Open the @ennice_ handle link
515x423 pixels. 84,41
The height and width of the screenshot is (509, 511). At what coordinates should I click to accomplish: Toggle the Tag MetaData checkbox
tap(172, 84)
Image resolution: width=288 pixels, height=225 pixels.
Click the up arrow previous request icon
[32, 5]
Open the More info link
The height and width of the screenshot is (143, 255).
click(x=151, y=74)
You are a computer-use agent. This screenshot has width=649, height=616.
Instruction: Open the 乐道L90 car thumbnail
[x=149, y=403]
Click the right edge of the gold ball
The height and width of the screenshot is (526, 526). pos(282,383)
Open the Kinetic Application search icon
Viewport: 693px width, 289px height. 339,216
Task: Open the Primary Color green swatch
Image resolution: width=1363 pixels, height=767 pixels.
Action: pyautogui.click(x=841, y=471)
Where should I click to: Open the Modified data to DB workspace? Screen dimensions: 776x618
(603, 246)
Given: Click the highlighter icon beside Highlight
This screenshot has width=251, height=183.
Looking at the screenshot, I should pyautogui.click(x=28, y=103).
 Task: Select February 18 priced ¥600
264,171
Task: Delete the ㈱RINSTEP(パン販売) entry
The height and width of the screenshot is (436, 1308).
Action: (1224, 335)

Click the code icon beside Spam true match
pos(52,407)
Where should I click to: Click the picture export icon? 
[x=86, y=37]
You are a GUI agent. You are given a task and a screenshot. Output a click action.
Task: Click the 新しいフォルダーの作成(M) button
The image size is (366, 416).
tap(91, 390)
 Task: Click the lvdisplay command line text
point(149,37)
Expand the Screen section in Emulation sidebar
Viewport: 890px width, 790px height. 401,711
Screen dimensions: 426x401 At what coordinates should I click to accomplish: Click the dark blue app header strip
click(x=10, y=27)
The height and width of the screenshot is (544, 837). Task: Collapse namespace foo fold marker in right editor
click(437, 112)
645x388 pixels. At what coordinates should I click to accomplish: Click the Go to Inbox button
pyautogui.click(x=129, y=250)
★ ★ ★
For the string "agent", count every line of the material where it appears and state only the count.

2